SOURCE PASSAGE —
It’s easy to rephrase Tolstoy’s opening to Anna Karenina so it describes junkies, who all share an essential plot line: Who and how to hustle in order to score. But in the world of postwar jazz, Charlie Parker gave junk an unprecedented clout and artistic aura. Bebop, the convoluted, frenetic modern jazz he and Dizzy Gillespie, among others, formulated, demanded intense powers of concentration. Bird played so far out of nearly everyone else’s league that his heroin habit seemed to explain his godlike prowess. So heroin became an existentialist response to racism, to artistic rejection, a self-destructive way of saying Fuck You to mainstream America’s 1950s mythologies. Parker warned everyone from young Miles Davis to young Chet Baker away from smack, but few heeded him. In 1954 Davis weaned himself from a four-year addiction; in 1988 Baker died after decades of living in Europe as a junkie, found in the street below his Amsterdam hotel window. (Did he jump? Was he pushed?)

SOURCE DATA —
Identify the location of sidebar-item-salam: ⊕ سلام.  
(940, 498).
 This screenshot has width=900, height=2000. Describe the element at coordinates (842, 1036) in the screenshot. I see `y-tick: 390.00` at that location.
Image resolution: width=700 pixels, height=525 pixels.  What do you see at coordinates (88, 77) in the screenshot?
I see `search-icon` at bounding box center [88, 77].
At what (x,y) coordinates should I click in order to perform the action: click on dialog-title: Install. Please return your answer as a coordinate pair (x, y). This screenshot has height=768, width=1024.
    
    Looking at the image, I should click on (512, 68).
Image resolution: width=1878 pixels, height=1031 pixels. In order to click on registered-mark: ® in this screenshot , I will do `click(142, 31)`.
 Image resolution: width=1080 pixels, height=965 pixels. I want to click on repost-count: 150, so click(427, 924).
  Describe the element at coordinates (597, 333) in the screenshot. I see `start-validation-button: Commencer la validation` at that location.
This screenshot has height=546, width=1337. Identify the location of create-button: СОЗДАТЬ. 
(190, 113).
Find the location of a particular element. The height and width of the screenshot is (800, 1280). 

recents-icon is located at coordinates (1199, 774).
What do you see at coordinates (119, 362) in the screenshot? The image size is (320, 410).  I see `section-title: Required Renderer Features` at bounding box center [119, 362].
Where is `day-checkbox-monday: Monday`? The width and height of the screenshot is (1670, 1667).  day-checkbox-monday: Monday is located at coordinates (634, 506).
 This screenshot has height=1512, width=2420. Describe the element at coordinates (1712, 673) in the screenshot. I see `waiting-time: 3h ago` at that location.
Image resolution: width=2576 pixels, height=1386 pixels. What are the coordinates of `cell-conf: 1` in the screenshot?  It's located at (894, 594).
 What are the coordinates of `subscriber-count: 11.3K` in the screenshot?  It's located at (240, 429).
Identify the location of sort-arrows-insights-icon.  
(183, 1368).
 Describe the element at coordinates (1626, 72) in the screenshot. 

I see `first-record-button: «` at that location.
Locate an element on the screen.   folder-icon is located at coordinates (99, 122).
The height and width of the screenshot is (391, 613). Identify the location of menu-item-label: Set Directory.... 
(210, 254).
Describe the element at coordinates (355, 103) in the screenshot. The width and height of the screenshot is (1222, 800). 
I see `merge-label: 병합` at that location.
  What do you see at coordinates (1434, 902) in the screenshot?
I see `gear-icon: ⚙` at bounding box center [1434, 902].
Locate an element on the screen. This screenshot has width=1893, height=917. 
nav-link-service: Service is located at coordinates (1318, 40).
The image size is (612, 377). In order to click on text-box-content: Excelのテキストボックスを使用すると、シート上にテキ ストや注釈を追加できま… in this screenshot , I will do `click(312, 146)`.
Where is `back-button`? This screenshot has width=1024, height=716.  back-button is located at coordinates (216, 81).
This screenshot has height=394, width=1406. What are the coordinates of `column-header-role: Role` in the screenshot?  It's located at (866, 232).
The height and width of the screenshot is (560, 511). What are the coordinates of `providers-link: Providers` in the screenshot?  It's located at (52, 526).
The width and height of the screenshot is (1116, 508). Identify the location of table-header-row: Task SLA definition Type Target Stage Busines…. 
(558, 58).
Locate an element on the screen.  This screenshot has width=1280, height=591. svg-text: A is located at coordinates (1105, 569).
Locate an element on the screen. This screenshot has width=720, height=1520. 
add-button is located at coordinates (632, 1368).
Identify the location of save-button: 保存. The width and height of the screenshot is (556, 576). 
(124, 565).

WHAT TO PRODUCE — Do these statements agree with the passage on Charlie Parker and heroin? For each, answer yes or no and quote the words that decide it. 1. Parker urged young Miles Davis to stay away from heroin. 2. Davis ended a four-year addiction in 1954. 3. Chet Baker died in the street below a hotel in Paris. The rows have no connection to the passage on Charlie Parker and heroin.

EXERCISE RESPONSE —
1. Yes: "Parker warned everyone from young Miles Davis to young Chet Baker away from smack"
2. Yes: "In 1954 Davis weaned himself from a four-year addiction"
3. No: "found in the street below his Amsterdam hotel window"